The law is very clear that employers who wish to use the H-2A or H-2B “guestworker” programs, which allows US employers to import foreign workers to perform jobs in agriculture and other low-skilled industries on a temporary basis, must first recruit US workers to fill those job vacancies. Employers are only allowed to import foreign workers after they have shown that there are no US workers able and available to do the work. However, this new investigative report from BuzzFeed News reveals that employers who regularly rely on H-2A and H-2B visa workers have figured out how to avoid hiring US workers and how to make sure that the few US workers who get through do not last very long.

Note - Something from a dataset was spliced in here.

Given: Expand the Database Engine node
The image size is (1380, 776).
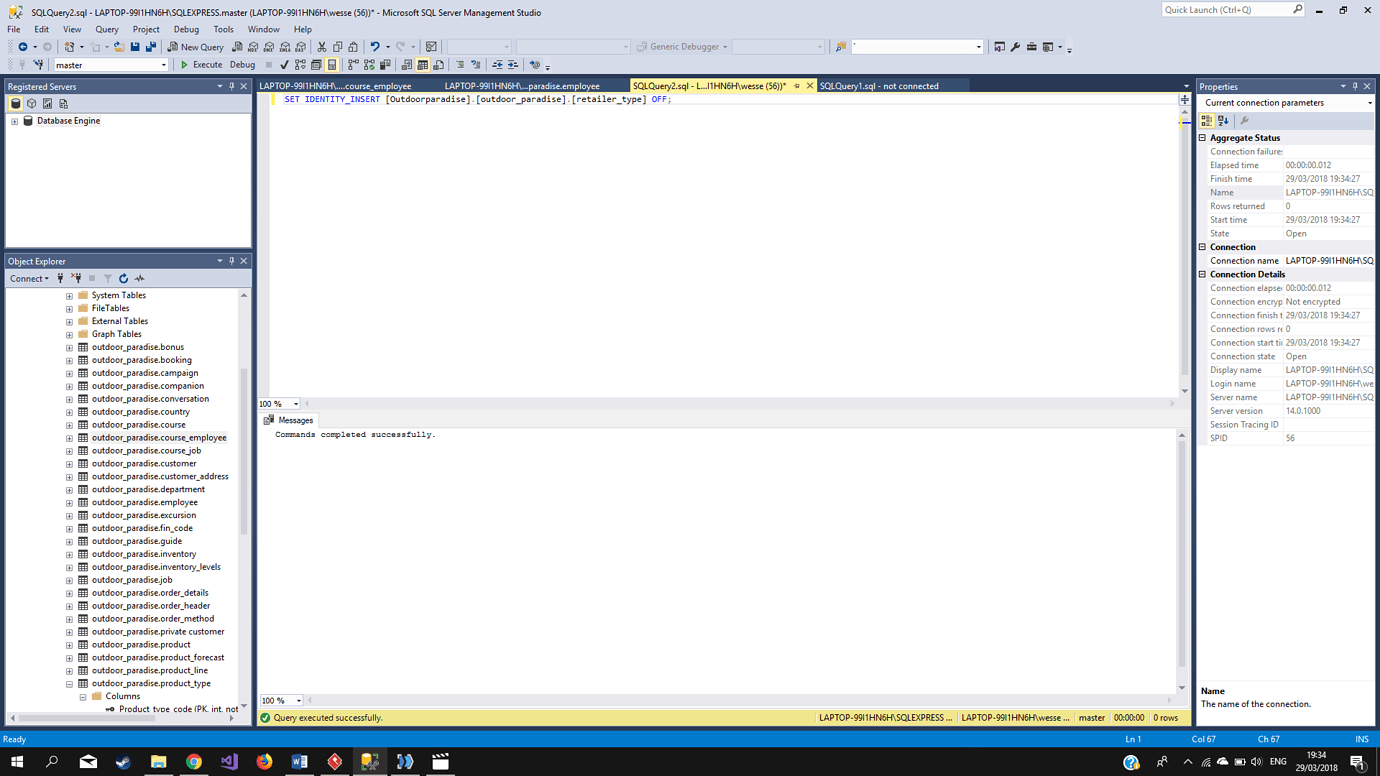Looking at the screenshot, I should pyautogui.click(x=14, y=121).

This preference for visa workers should come as no surprise to some of you. We have talked about the problems with the “guestworker” programs here several times over the last few years – chronicling the lengthy struggle in the H-2B program to increase the required wages and improve the regulations protecting both US and foreign workers, explaining the negative economic impacts of the programs, and sharing examples of how employers abuse the programs and the workers involved for personal gain (here and here). The sad truth is that employers prefer visa workers because their fragile legal status (they are only legally allowed to be in the US while they are employed by the employe who petitioned for their visas) makes them much more willing to put up with low pay and poor working conditions. But despite the well documented problems with the program and the fact that thousands of North Carolinians are still unemployed, Senator Tillis introduced a bill about a month ago that would make it even easier for employers to get H-2B workers instead of hiring local workers.
Every year, thousands of U.S. companies use special visas to bring in foreign guest workers. Many of those workers get ripped off, while the Americans who are supposed to get first crack at those jobs get nothing.